Monday, June 6, 2011

Google faces tax investigation of China

Chinese authorities have found three companies linked to Google Inc broke tax rules and examine possible evasion, a State-run newspaper said Thursday that increase the risk of recurrence of internet pressure on the search giant.

Google said two of the companies of the named its units and a third was a separate company, working closely with Google. But Google denied tax violations alleged in the Chinese-language economic daily.

"We believe we are and have always been in full compliance with Chinese tax legislation," said Google.

Although the report is unfounded or embellished, it could bring fresh headaches in China to Google, which has gone through difficult times since the beginning of last year when it clashed with the Government over internet censorship and hacking attacks.

China generates a small percentage of Google's revenue, but is the world's largest internet market with more than 450 million users. The country's Search market, dominated by homemade Baidu Inc, was worth 11bn Yuan (£ 1.05bn) in 2010 and will probably grow by about 50% every year for the next four years, according to iResearch.

The economic daily said the three companies were investigated and punished "Google enterprises in China".

"The tax authorities have already investigated and punished the three companies under the law," said the report on the front.
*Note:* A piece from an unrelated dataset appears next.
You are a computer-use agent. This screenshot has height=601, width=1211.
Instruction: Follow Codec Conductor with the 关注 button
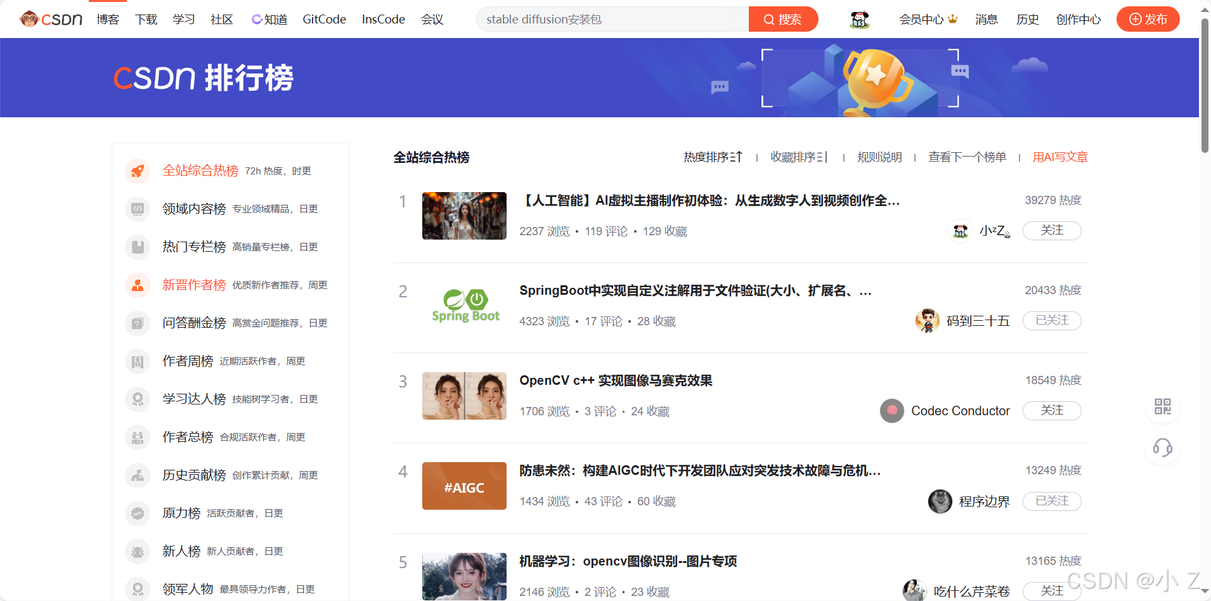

The companies were charged with submitting false and unreasonable demands for the total value of 40 m Yuan, the report said. It did not say when the alleged violations alleged to have happened.

"It is understood by this reporter that the tax authorities further examines Google enterprises in China on suspicion of tax evasion," said the short story, which also later was reported by China's official Xinhua news agency.

Google said two of the accused companies – Google information technology (China) Co Ltd and Google information technology (Shanghai) Co Ltd – was its sub-units.

It said the third company named, Google advertising (Shanghai) Co Ltd, was a separate undertaking that work "closely with Google as Google's only first-tier reseller in China" of advertising on the search engine's Web pages.

"Most foreign companies in China, particularly high-profile companies with a global reputation at stake, is very cautious in order to ensure they are in full compliance with the relevant tax laws," said Mark Natkin, Executive Director of the Marbridge consulting, a Beijing-based companythat advises investors on China's Internet and telecommunications sectors.

China's Foreign Ministry would not comment directly on the report. "In General, all companies operating abroad should obey the laws and regulations in the host country," said Ministry Spokeswoman Jiang Yu.

The report appeared after Google again clashed with the Chinese Government over internet censorship.

Earlier this month Google said difficulties that users in China may have faced open his e-mail service could be expected to be the result of the Government blocks.

China's ruling Communist Party has intensified censorship in recent months, fearing that calls for protests inspired by anti-authoritarian uprisings throughout the Middle East and North Africa could voyages.

Google's serious problems with the Chinese Government began in January 2010, when the company said it was no longer willing to censor search results in the country. Earlier, the accounts with a disclaimer on its China service that searches cannot be completed due to local laws.